(Dataset entries)
== Segment start ==

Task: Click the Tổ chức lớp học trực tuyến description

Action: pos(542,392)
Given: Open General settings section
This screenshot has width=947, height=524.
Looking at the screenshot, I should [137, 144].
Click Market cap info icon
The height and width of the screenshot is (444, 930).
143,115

== Segment end ==

Every record should be output precisely as it was given.

▸ The answer
Task: Click the Tổ chức lớp học trực tuyến description

Action: pos(542,392)
Given: Open General settings section
This screenshot has width=947, height=524.
Looking at the screenshot, I should [137, 144].
Click Market cap info icon
The height and width of the screenshot is (444, 930).
143,115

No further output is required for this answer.